Recently, I have been looking into the performance impact of enabling hyperthreading on various platforms with various SQL Server workloads. All the results I have shared so far are from a DL580 G7 with four Westmere-EX (E7-4870) processors. Overall, the results of enabling hyperthreading have been positive for both the tested reporting queries and the tested OLTP queries, although I did run into one exception where a reporting query workload performed better without hyperthreading. In all cases, when the system was pushed really hard, hyperthreading was found to either increase the throughput, or at least have no negative impact.
On a different platform, will we see similar patterns? Or will we see hyperthreading behave differently?

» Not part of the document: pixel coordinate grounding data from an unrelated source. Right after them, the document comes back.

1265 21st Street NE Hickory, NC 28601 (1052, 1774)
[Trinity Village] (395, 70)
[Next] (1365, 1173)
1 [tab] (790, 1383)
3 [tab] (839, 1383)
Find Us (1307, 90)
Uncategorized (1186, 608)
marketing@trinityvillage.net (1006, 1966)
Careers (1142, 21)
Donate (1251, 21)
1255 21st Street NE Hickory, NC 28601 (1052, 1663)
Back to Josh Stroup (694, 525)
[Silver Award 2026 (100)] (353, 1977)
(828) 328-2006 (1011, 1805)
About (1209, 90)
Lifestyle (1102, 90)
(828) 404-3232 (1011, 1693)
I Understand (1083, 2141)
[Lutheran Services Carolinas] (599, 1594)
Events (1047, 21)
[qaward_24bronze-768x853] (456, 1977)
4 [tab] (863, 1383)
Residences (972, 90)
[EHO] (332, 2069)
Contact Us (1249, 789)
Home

In this post, I’d like to share some results I obtained on a DL360 G7 with two 3.46GHz six-core Westmere-EP (aka Gulftown) processors. With two X5690 sockets, the server had 12 cores, and with hyperthreading (HT) enabled, the OS and SQL Server see 24 processors. I repeated all the tests I reported about previously, namely:
- Standard TPC-C readonly queries. This is the OLTP query workload described in an earlier post. It is the workload that I found did not scale well on a four-socket DL580 G7. As discussed in Evaluating server hardware: a sign of the times, when running this test workload, SQL Server was not able to push all the processors sufficiently. It does not have the same problem with the two-socket DL360 G7.
- Augmented TPC-C readonly queries. This is the OLTP workload described in the same post, that is the standard TPC-C readonly workload plus an additional SELECT query, which causes the server to do more work and therefore scales better with high core count.
- Reporting queries - P1. This is the test workload described in Performance impact: hyperthreading for reporting queries. To distinguish this reporting query workload from the next one, I’ll refer to it in this post as Reporting queries – P1.
- Reporting queries- P2. This is test workload described in Performance impact: not all is better with hyperthreading. This test workload uses a query suggested by Serguei Tarassov in a comment to my post.
Note that since the two-socket DL360 G7 platform is less powerful that the four-socket DL580 G7 platform I tested previously, it would not make sense to calibrate the tests exactly the same as used before. I did not want to limit our test results to overly saturated load levels. Nor did I want to use a workload whose load level was too light since our primary interest was to understand how hyperthreading affects the processing capacity of these systems.
To find a good test range, I first ran the above-mentioned test workloads with a rather wide load level range, the results of which gave me an overall picture of how these systems would respond to the load levels. The tests were then calibrated as follows:
- Standard TPC-C readonly queries and Augmented TPC-C readonly queries. With the query DOP set to 8, I tested 1, 4, 8, and 16 concurrent query streams. With the query DOP set to 1, I tested 4, 8, 16, 32, and 64 concurrent query streams. 64 streams proved to be too heavy for the system under test, the test could not reliably run to completion, and the results had to be discarded.
- Reporting queries – P1 and Reporting queries – P2. I tested 50, 100, 200, and 400 simulated users.
The following two system configurations were used to help check the impact of enabling hyperthreading on the two-socket DL360 G7 platform:
- with HT: 12 cores with hyperthreading enabled. The OS and the SQL Server instance see 24 processors.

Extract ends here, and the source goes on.